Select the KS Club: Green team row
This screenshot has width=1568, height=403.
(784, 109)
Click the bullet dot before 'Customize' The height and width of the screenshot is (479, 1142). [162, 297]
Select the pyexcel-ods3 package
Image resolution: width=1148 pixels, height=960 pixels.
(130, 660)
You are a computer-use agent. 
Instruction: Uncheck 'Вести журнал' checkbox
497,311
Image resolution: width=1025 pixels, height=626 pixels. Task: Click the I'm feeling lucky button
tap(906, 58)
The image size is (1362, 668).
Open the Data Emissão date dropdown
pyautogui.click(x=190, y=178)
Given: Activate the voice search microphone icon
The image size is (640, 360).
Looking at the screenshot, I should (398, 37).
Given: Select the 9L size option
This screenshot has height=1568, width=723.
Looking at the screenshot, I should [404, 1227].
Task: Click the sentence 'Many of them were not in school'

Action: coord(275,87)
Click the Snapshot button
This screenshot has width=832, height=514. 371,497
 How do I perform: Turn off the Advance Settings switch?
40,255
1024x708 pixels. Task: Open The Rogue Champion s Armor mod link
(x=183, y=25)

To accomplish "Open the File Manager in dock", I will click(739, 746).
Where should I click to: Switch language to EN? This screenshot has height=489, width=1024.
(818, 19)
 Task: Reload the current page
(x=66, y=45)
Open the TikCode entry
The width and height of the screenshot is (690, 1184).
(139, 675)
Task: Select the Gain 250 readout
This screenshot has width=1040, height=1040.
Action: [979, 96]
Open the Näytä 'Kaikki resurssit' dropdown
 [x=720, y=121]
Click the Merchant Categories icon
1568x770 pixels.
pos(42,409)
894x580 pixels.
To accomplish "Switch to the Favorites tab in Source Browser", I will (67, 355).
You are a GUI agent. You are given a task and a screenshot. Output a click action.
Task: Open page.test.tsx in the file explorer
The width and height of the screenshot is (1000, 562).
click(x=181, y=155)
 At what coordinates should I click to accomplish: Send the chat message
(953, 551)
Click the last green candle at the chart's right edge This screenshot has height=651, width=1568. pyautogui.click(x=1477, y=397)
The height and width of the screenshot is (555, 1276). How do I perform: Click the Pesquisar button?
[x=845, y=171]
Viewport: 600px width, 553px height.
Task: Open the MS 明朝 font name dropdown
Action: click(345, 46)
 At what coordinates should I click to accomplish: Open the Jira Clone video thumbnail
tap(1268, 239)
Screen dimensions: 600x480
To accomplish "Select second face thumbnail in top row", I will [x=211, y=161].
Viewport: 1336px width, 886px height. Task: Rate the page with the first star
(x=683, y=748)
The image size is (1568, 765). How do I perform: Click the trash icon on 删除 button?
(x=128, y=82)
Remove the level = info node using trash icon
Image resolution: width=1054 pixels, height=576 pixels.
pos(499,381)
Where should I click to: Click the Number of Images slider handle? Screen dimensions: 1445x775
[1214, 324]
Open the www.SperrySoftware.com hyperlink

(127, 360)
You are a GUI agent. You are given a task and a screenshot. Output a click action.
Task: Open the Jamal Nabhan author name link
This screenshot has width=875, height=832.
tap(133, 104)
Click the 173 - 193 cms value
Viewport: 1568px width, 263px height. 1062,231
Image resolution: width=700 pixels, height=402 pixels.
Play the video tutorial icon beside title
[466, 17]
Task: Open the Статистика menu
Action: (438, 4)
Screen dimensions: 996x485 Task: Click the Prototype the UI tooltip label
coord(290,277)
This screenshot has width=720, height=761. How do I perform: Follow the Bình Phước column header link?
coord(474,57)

### Exercise prompt
When the word "will" shows up in a line of the entries, pull that line out.

### Solution for this exercise
To accomplish "Open the File Manager in dock", I will click(739, 746).
To accomplish "Switch to the Favorites tab in Source Browser", I will (67, 355).
To accomplish "Select second face thumbnail in top row", I will [x=211, y=161].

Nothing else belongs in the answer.